**RECORDS FOR THE EXERCISE:**

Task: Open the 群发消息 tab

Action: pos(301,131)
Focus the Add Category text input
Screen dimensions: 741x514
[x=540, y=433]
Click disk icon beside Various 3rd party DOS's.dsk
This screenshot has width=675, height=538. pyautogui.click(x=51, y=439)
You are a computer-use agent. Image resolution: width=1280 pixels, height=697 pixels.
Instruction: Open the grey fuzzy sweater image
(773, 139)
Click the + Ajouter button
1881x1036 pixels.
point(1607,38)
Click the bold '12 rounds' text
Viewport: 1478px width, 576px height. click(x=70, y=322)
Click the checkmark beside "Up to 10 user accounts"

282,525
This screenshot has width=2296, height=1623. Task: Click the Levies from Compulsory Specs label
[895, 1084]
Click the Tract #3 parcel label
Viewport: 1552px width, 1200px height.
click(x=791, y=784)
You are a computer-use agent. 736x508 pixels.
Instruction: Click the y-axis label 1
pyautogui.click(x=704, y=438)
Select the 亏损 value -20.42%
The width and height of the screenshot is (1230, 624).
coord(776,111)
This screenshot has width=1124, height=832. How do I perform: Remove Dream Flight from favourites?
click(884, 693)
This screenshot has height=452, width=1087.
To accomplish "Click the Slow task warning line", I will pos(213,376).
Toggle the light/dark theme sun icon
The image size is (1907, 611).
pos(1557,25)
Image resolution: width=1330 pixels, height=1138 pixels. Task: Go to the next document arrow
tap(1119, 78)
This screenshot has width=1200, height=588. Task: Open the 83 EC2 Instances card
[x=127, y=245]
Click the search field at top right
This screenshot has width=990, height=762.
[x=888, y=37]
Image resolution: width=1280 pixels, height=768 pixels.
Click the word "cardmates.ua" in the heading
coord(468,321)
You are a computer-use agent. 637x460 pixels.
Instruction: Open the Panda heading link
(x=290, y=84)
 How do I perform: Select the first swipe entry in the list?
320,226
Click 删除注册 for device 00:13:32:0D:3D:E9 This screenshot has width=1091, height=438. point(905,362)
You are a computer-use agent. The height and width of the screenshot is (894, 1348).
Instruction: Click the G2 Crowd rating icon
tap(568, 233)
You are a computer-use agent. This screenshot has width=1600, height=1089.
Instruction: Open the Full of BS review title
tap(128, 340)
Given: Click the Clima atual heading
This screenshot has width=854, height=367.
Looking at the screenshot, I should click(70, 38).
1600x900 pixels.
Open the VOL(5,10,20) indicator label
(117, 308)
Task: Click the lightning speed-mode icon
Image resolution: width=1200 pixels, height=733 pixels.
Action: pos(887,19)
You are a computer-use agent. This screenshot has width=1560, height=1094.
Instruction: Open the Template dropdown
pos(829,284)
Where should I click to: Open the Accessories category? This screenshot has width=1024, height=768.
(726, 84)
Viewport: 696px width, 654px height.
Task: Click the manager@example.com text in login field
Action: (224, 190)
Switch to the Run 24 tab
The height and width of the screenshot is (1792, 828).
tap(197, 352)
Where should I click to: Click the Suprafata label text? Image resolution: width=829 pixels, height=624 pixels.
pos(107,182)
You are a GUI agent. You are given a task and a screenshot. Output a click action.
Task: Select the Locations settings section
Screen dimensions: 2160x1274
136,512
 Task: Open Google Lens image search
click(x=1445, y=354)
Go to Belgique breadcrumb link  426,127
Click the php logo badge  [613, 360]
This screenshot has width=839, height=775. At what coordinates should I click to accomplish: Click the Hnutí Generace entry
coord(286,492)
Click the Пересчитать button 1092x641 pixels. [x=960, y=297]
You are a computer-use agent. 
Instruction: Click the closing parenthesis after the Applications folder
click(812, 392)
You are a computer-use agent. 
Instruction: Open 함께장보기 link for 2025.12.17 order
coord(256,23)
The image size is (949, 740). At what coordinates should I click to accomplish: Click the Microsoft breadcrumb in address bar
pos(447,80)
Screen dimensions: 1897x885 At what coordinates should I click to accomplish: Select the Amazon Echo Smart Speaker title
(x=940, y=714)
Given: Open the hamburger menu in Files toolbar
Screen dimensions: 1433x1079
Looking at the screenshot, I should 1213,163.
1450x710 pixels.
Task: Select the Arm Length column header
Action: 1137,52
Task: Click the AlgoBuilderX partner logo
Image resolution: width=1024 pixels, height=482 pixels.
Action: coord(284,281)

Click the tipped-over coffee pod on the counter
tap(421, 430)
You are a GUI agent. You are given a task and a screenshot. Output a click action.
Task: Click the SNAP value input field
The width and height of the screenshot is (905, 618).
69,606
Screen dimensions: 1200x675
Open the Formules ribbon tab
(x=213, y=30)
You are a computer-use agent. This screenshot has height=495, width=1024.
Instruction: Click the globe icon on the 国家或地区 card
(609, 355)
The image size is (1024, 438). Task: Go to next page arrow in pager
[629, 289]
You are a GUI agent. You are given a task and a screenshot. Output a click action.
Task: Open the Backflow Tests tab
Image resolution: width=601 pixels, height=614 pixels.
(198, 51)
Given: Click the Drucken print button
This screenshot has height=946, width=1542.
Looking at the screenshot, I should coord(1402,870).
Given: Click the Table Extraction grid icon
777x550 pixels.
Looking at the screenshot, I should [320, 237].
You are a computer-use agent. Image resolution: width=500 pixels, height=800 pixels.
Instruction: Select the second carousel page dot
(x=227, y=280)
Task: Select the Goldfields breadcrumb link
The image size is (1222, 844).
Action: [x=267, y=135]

**PROBLEM DETAILS:** Restate every entry above exactly as it stands.

**WRITTEN ANSWER:**
Task: Open the 群发消息 tab

Action: pos(301,131)
Focus the Add Category text input
Screen dimensions: 741x514
[x=540, y=433]
Click disk icon beside Various 3rd party DOS's.dsk
This screenshot has width=675, height=538. pyautogui.click(x=51, y=439)
You are a computer-use agent. Image resolution: width=1280 pixels, height=697 pixels.
Instruction: Open the grey fuzzy sweater image
(773, 139)
Click the + Ajouter button
1881x1036 pixels.
point(1607,38)
Click the bold '12 rounds' text
Viewport: 1478px width, 576px height. click(x=70, y=322)
Click the checkmark beside "Up to 10 user accounts"

282,525
This screenshot has width=2296, height=1623. Task: Click the Levies from Compulsory Specs label
[895, 1084]
Click the Tract #3 parcel label
Viewport: 1552px width, 1200px height.
click(x=791, y=784)
You are a computer-use agent. 736x508 pixels.
Instruction: Click the y-axis label 1
pyautogui.click(x=704, y=438)
Select the 亏损 value -20.42%
The width and height of the screenshot is (1230, 624).
coord(776,111)
This screenshot has width=1124, height=832. How do I perform: Remove Dream Flight from favourites?
click(884, 693)
This screenshot has height=452, width=1087.
To accomplish "Click the Slow task warning line", I will pos(213,376).
Toggle the light/dark theme sun icon
The image size is (1907, 611).
pos(1557,25)
Image resolution: width=1330 pixels, height=1138 pixels. Task: Go to the next document arrow
tap(1119, 78)
This screenshot has width=1200, height=588. Task: Open the 83 EC2 Instances card
[x=127, y=245]
Click the search field at top right
This screenshot has width=990, height=762.
[x=888, y=37]
Image resolution: width=1280 pixels, height=768 pixels.
Click the word "cardmates.ua" in the heading
coord(468,321)
You are a computer-use agent. 637x460 pixels.
Instruction: Open the Panda heading link
(x=290, y=84)
 How do I perform: Select the first swipe entry in the list?
320,226
Click 删除注册 for device 00:13:32:0D:3D:E9 This screenshot has width=1091, height=438. point(905,362)
You are a computer-use agent. The height and width of the screenshot is (894, 1348).
Instruction: Click the G2 Crowd rating icon
tap(568, 233)
You are a computer-use agent. This screenshot has width=1600, height=1089.
Instruction: Open the Full of BS review title
tap(128, 340)
Given: Click the Clima atual heading
This screenshot has width=854, height=367.
Looking at the screenshot, I should click(70, 38).
1600x900 pixels.
Open the VOL(5,10,20) indicator label
(117, 308)
Task: Click the lightning speed-mode icon
Image resolution: width=1200 pixels, height=733 pixels.
Action: pos(887,19)
You are a computer-use agent. This screenshot has width=1560, height=1094.
Instruction: Open the Template dropdown
pos(829,284)
Where should I click to: Open the Accessories category? This screenshot has width=1024, height=768.
(726, 84)
Viewport: 696px width, 654px height.
Task: Click the manager@example.com text in login field
Action: (224, 190)
Switch to the Run 24 tab
The height and width of the screenshot is (1792, 828).
tap(197, 352)
Where should I click to: Click the Suprafata label text? Image resolution: width=829 pixels, height=624 pixels.
pos(107,182)
You are a GUI agent. You are given a task and a screenshot. Output a click action.
Task: Select the Locations settings section
Screen dimensions: 2160x1274
136,512
 Task: Open Google Lens image search
click(x=1445, y=354)
Go to Belgique breadcrumb link  426,127
Click the php logo badge  [613, 360]
This screenshot has width=839, height=775. At what coordinates should I click to accomplish: Click the Hnutí Generace entry
coord(286,492)
Click the Пересчитать button 1092x641 pixels. [x=960, y=297]
You are a computer-use agent. 
Instruction: Click the closing parenthesis after the Applications folder
click(812, 392)
You are a computer-use agent. 
Instruction: Open 함께장보기 link for 2025.12.17 order
coord(256,23)
The image size is (949, 740). At what coordinates should I click to accomplish: Click the Microsoft breadcrumb in address bar
pos(447,80)
Screen dimensions: 1897x885 At what coordinates should I click to accomplish: Select the Amazon Echo Smart Speaker title
(x=940, y=714)
Given: Open the hamburger menu in Files toolbar
Screen dimensions: 1433x1079
Looking at the screenshot, I should 1213,163.
1450x710 pixels.
Task: Select the Arm Length column header
Action: 1137,52
Task: Click the AlgoBuilderX partner logo
Image resolution: width=1024 pixels, height=482 pixels.
Action: coord(284,281)

Click the tipped-over coffee pod on the counter
tap(421, 430)
You are a GUI agent. You are given a task and a screenshot. Output a click action.
Task: Click the SNAP value input field
The width and height of the screenshot is (905, 618).
69,606
Screen dimensions: 1200x675
Open the Formules ribbon tab
(x=213, y=30)
You are a computer-use agent. This screenshot has height=495, width=1024.
Instruction: Click the globe icon on the 国家或地区 card
(609, 355)
The image size is (1024, 438). Task: Go to next page arrow in pager
[629, 289]
You are a GUI agent. You are given a task and a screenshot. Output a click action.
Task: Open the Backflow Tests tab
Image resolution: width=601 pixels, height=614 pixels.
(198, 51)
Given: Click the Drucken print button
This screenshot has height=946, width=1542.
Looking at the screenshot, I should coord(1402,870).
Given: Click the Table Extraction grid icon
777x550 pixels.
Looking at the screenshot, I should [320, 237].
You are a computer-use agent. Image resolution: width=500 pixels, height=800 pixels.
Instruction: Select the second carousel page dot
(x=227, y=280)
Task: Select the Goldfields breadcrumb link
The image size is (1222, 844).
Action: [x=267, y=135]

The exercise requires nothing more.